Mortimer and the Sword Excalibur by Joan Aiken and Quentin Blake
|Mortimer and the Sword Excalibur by Joan Aiken and Quentin Blake|
|Category: For Sharing|
|Reviewer: Ruth Ng|
|Summary: When a story involves Mortimer the raven and a lawnmower you just know there's going to be trouble!|
|Buy? Yes||Borrow? Yes|
|Pages: 80||Date: August 2015|
|Publisher: Frances Lincoln Children's Books|
|External links: Author's website|
If you think about all the many unsuitable items that Mortimer the raven has eaten, from staircases to bowler hats, it's surprising that he's still in as good a shape as he is. This time, Mortimer finds himself left alone with Mrs Jones' sewing machine. I'm still not sure why Mrs Jones ever lets him out of her sight, since he has an unerring capacity for trouble, yet here we find him, gobbling down the pink material that is intended for Arabel's new dress, swiftly followed by the needle!
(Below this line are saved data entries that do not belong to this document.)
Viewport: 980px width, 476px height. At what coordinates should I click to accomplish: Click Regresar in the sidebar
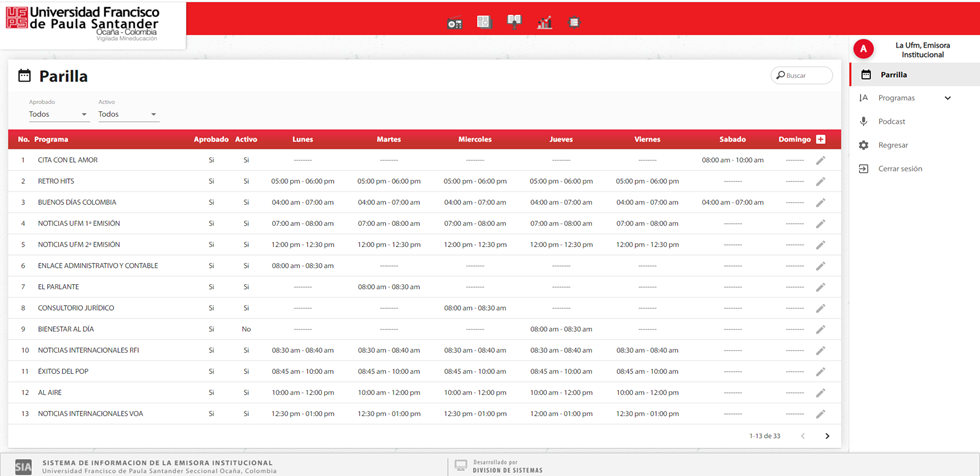(893, 145)
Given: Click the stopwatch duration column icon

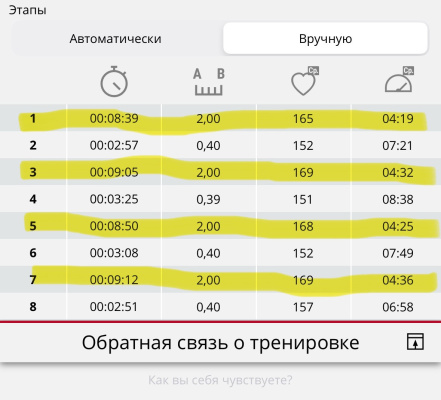Looking at the screenshot, I should 114,81.
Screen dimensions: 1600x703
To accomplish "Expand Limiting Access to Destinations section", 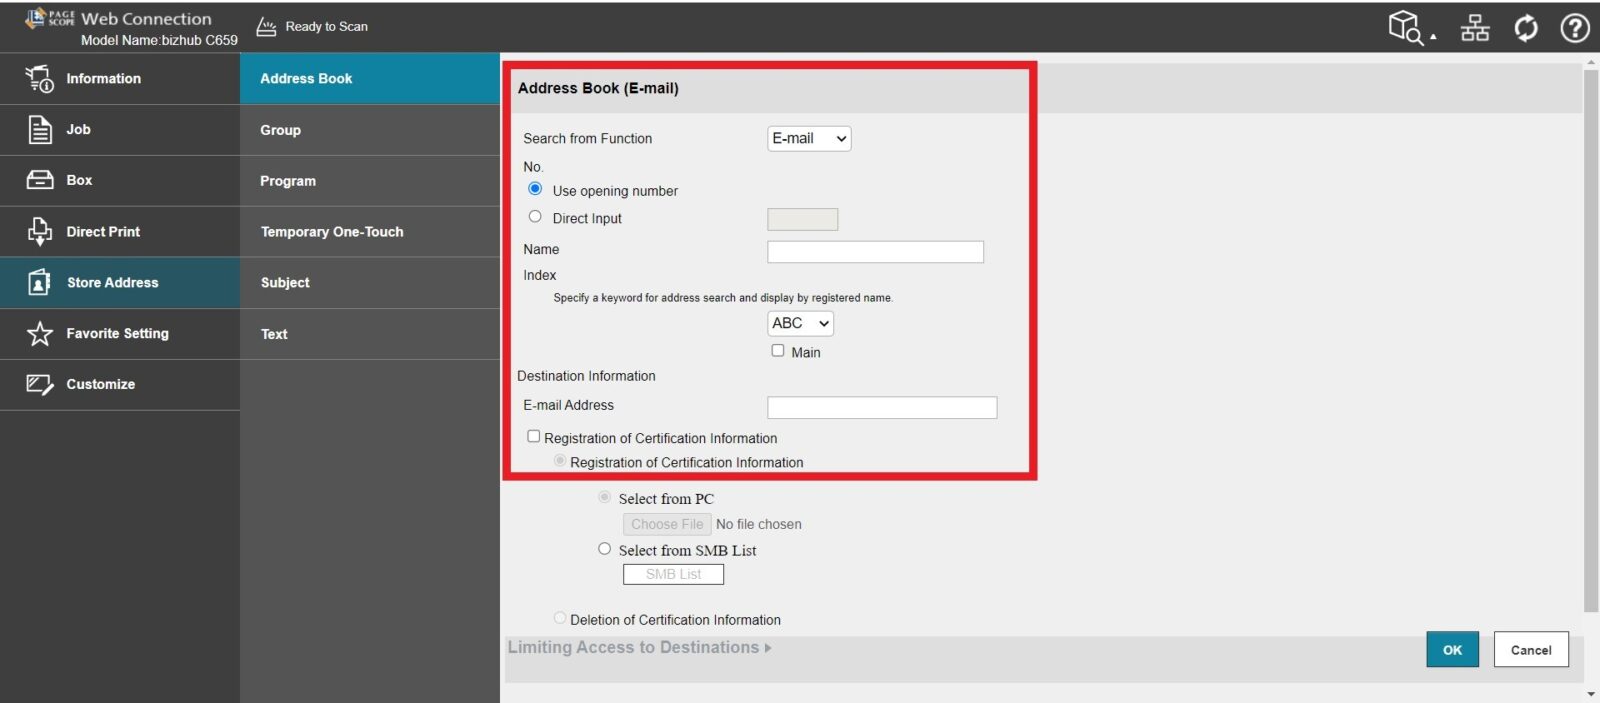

When Mortimer eventually discovers the foot pedal that makes the sewing machine go he and Arabel are turfed out of the house and allowed to go across the road to the park where a crowd has gathered around an interesting find in a large hole…
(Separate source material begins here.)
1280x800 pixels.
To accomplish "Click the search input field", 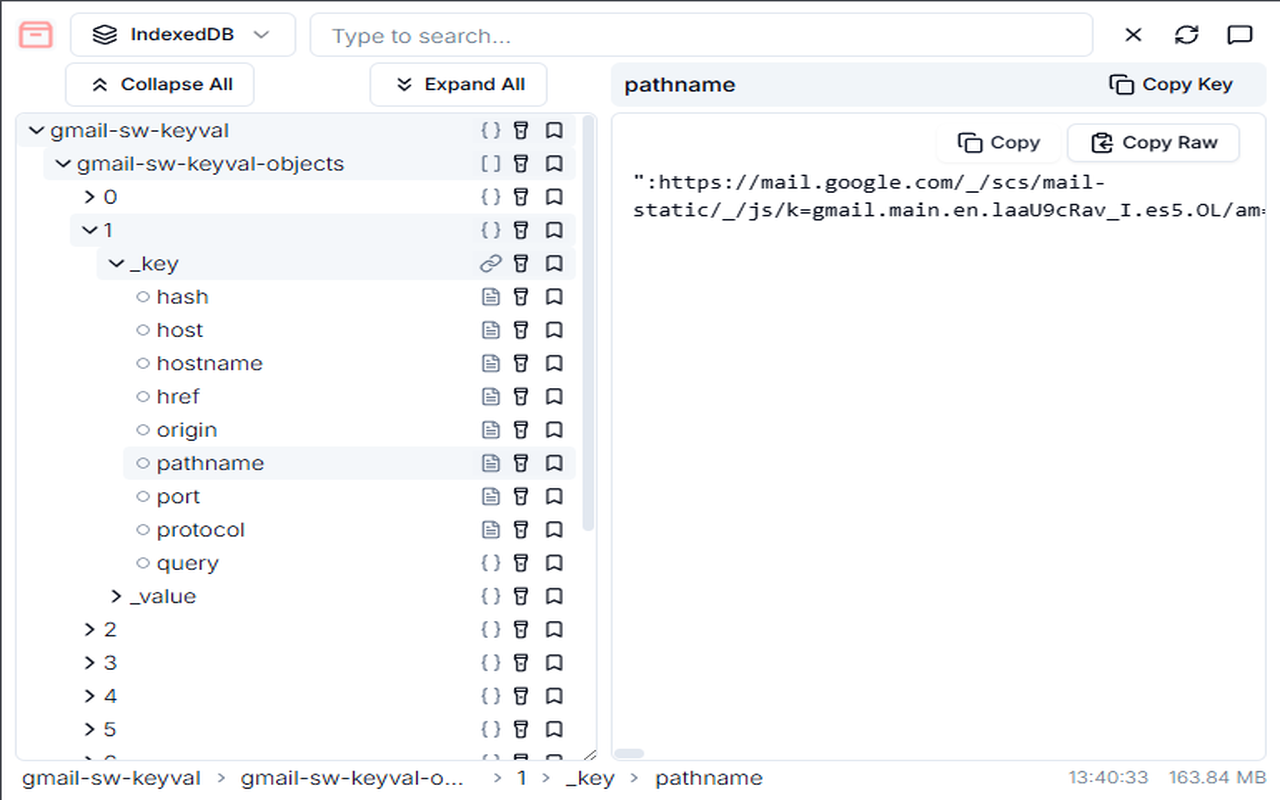I will click(x=700, y=34).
Mortimer is, of course, an intelligent bird. Having spent quite some time watching the park keeper with his very exciting LawnSabre lawn mower he is well-versed in how to start it up. So whilst Arabel is distracted he wanders over to the unattended lawn mower and gives the string to start the mower a jolly good pull. You can probably imagine the ensuing devastation caused! Poor Mortimer is only stopped from mowing down everyone in the park by an unfortunate plummet into the large interesting hole in the ground. Mortimer's landing smashes the old, round, stone table that was at the bottom of the hole and he flies out holding a sword in his beak. Has Mortimer discovered the sword Excalibur?
This has all the usual delights you'd expect from an Arabel and Mortimer story. There's lots of silliness, as usual, and Mortimer's antics continue to be both hilarious and almost painfully awkward to read because he gets into such dreadful trouble. Rather than being divided into chapters it is split into two parts, which seems a little odd, but you don't notice it as you read. The lack of chapters might make it more off-putting for emerging readers to try as there are no easy places to stop, but there are the usual illustrations throughout the book to help readers along with what's happening in the story.
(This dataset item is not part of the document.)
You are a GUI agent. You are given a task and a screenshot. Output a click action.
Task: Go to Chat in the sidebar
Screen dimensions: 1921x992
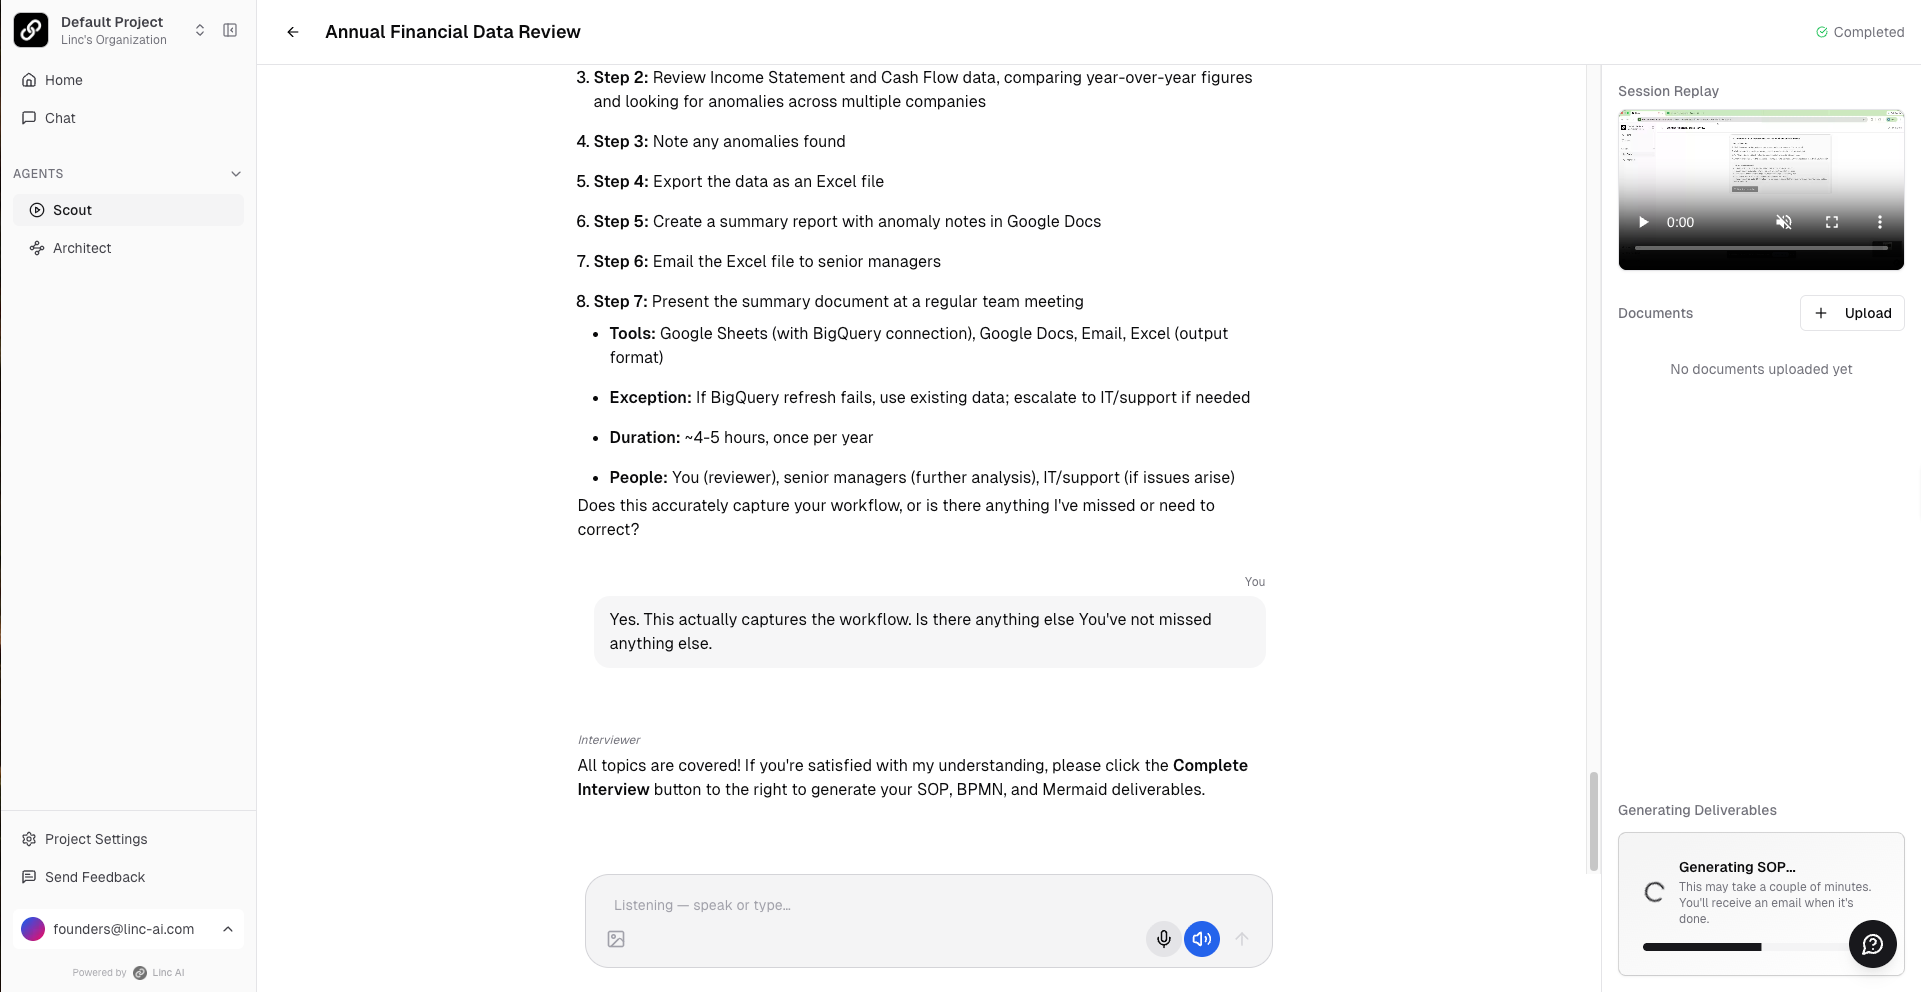60,118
Quentin Blake's illustrations seem to capture both Arabel and Mortimer's characters perfectly. There is one picture, right at the start, of the two of them sitting together on the windowsill, looking into the park, that I really like, with Arabel looking sweet and gentle, and Mortimer looking very happy (which is definitely a sign of upcoming trouble!)
These little books are so short that you'll need to forget about reading just one part per bedtime. You need to settle down for a good stretch of time, as I'm sure you'll be eager to know how things turn out with the sword! I personally felt things ended a little bit lickety-spit and not quite as satisfactorily as usual, but this is still a hugely enjoyable read and highly recommended.
Further reading suggestion: For my current favourite Arabel and Mortimer story take a look at, The Spiral Stair to see how it all begins, or you might enjoy trying Sensible Hare and the Case of Carrots by Daren King.